Allgemeines über Apotheken

Ursprung des Wortes

Das Wort „Apotheke“ (mittelhochdeutsch „Spezereiladen“) stammt über lateinisch „apotheca“ vom altgriechischen „apothéke“ ab, was wörtlich Ablage (oder Depot, Aufbewahrungsort, Speicher, Lager) für Vorräte im Allgemeinen bedeutet. Unter Galenos war mit apoteca ein Aufbewahrungsort für Bücher gemeint. Oft bezeichnete es wie beim römischen Agrarschriftsteller Columella das überwiegend oben im Hause gelegene Weinlager, wo der Wein in Amphoren bewahrt wurde. In Klöstern wurde lateinisch apotheca der Raum zur Deponierung von Heilkräutern („Kräuterkammer“) bezeichnet. Im Hochmittelalter bezeichnete apotheca üblicherweise einen Kramladen, eine Warenniederlage oder eine Verkaufsbude für Gewürze, betrieben vom apothecarius.

Auftrag der Apotheke

In der BRD und in Österreich erfüllt die Apotheke den dem Recht entsprechenden Arbeitseinsatz als Element des Gesundheitssystems, die ordnungsgemäße Arzneimittelversorgung der Bevölkerung abzusichern. Dies ist in den jeweiligen Apothekengesetzen (Österreich, Deutschland) festgelegt.

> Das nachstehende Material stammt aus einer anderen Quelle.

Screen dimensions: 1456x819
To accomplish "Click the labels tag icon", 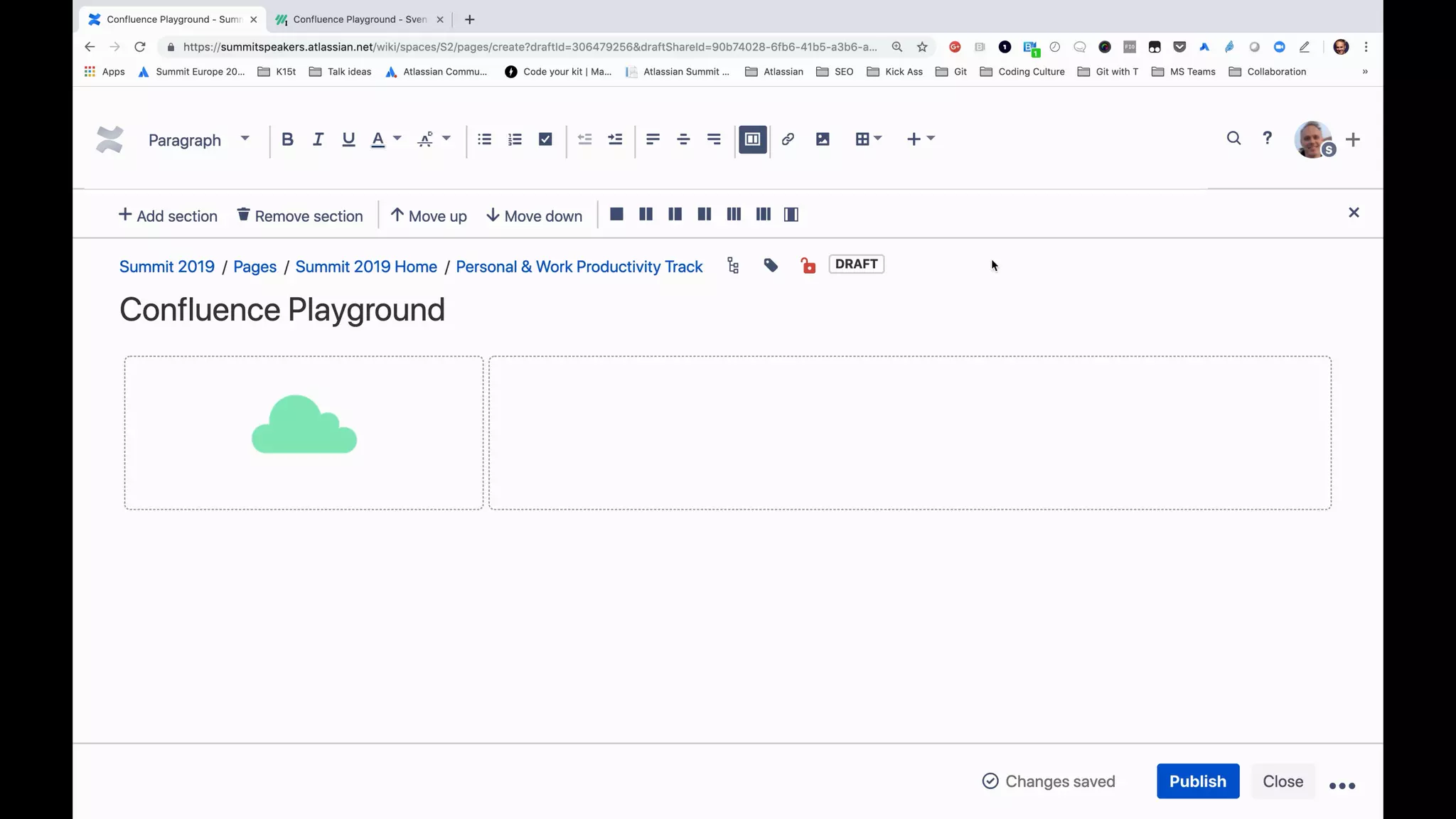I will tap(771, 266).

In der Schweiz hingegen ist die Medikamentenabgabe im Heilmittelgesetz festgelegt, nach ihr dürfen Apotheker Medikamente abgeben, obendrein kennen, da das Apothekerwesen kantonal geregelt ist, vierzehn Kantone die Selbstdispensation durch Doktoren. Eine solche Selbstdispensation existiert in der Bundesrepublik Deutschland einzig in der Beschaffenheit der tierärztliche Hausapotheke, in Österreich in Form der ärztlichen Hausapotheke für humanmedizinische Arzneimittel und in der Form der tierarztlichen Hausapotheke. In diesem Fall dreht es sich um eine Abgabestelle.

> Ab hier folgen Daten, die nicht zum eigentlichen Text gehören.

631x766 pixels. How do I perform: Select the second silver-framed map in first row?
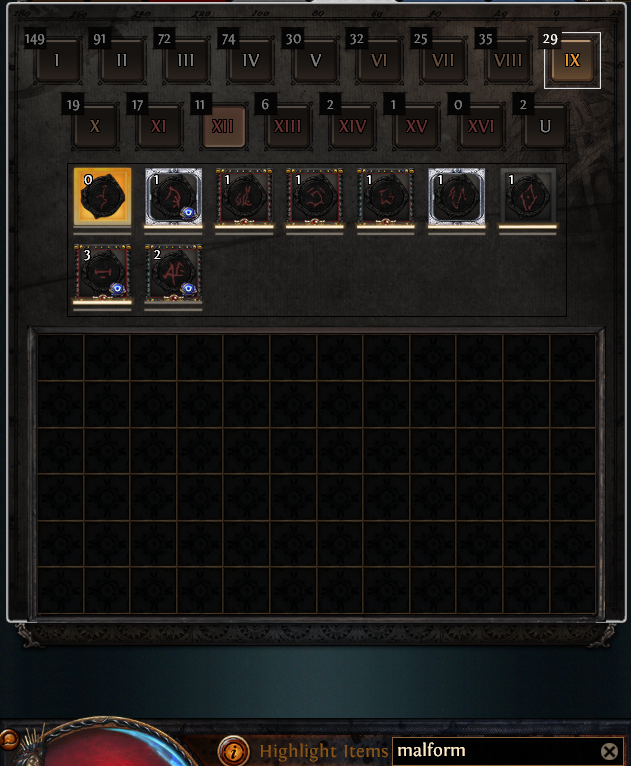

Die Einhaltung der gesetzlichen Anforderungen wird in Deutschland von den Bundesländern überwacht. In NRW sind hauptamtlich beschäftigte Amtsapotheker in den Bezirken und kreisfreien Städten für die Aufsicht zuständig.

Verkauf von Medikamenten

Apotheken dürfen Medizin vertreiben, da sie Artikel besonderer Art sind und häufig Beratung und Erklärung in besonderem Umfang bedürfen. Während in Österreich und in Deutschland ausschließlich Apotheken Medikamente verkaufen dürfen, ist in der Schweiz die Selbstdispensation durch Ärzte gestattet.

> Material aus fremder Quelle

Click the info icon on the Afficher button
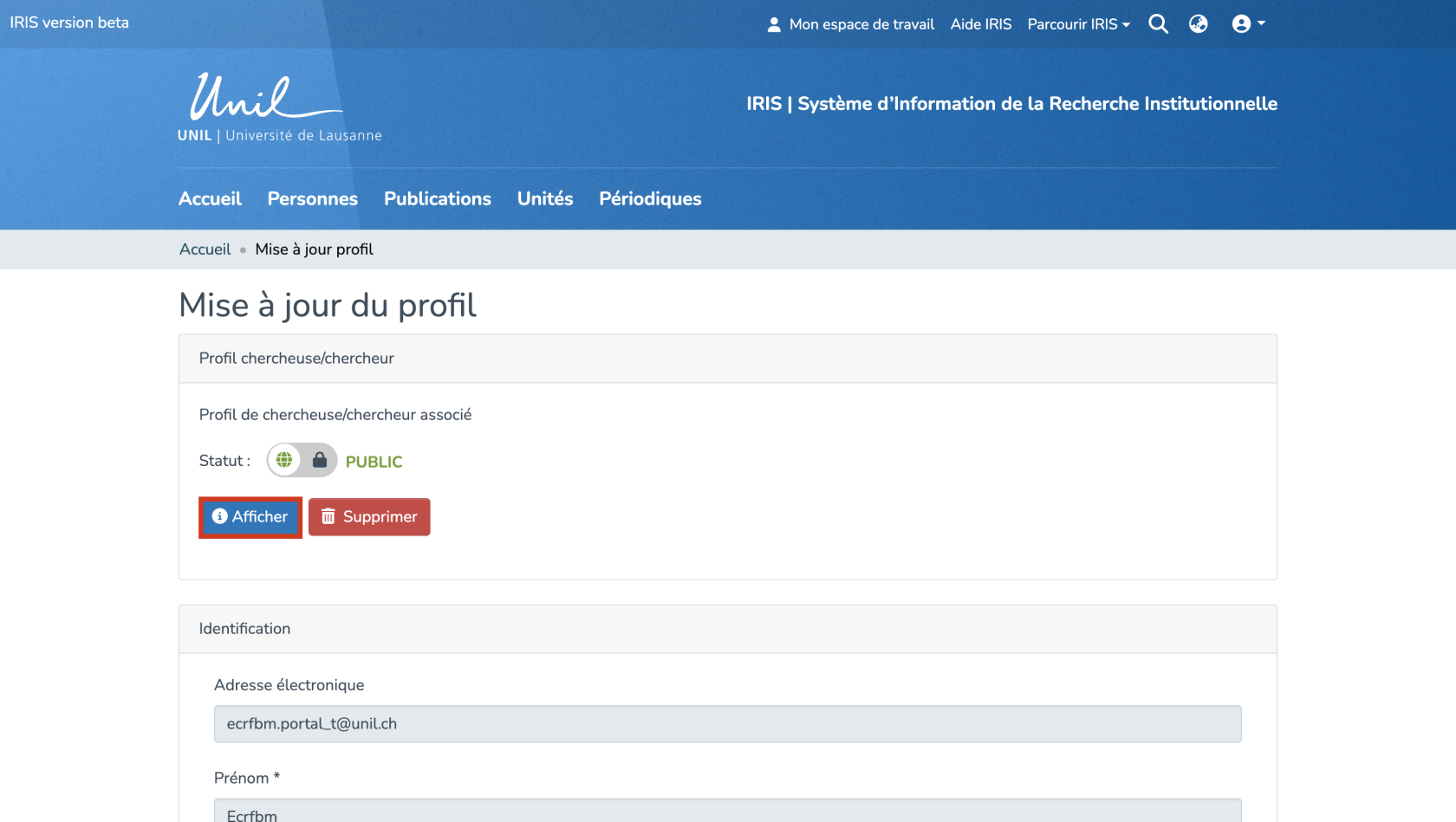This screenshot has width=1456, height=822. [x=220, y=516]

Der Verkauf muss durch pharmazeutisches Personal geschehen. In Deutschland dürfen Apotheken mit einer Versandhandelsgenehmigung Medikamente im Versand auch über Ländergrenzen hinaus veräußern.

Anweisungen zur Regelung der Abgabepreise von Arzneimitteln finden sich in Deutschland in der Arzneimittelpreisverordnung, für die Schweiz ist das Bundesamt für Gesundheit zuständig, es stellt eine Spezialitätenliste her.

Leitung der Apotheke

Apotheken dürfen alleinig von einem staatlich anerkannten Apotheker betrieben werden.

In Deutschland kann für 4 Wochen je Jahr, z. B. wegen Krankheit oder Urlaub des Apothekers, eine Vertretung durch einen Pharmazieingenieur oder Apothekerassistenten erfolgen; bei Absenz bis zu drei Monaten oder im Falle einer Haupt- bzw. Krankenhausapotheke ist die Vertretung unter Einsatz von einen Apotheker notwendig.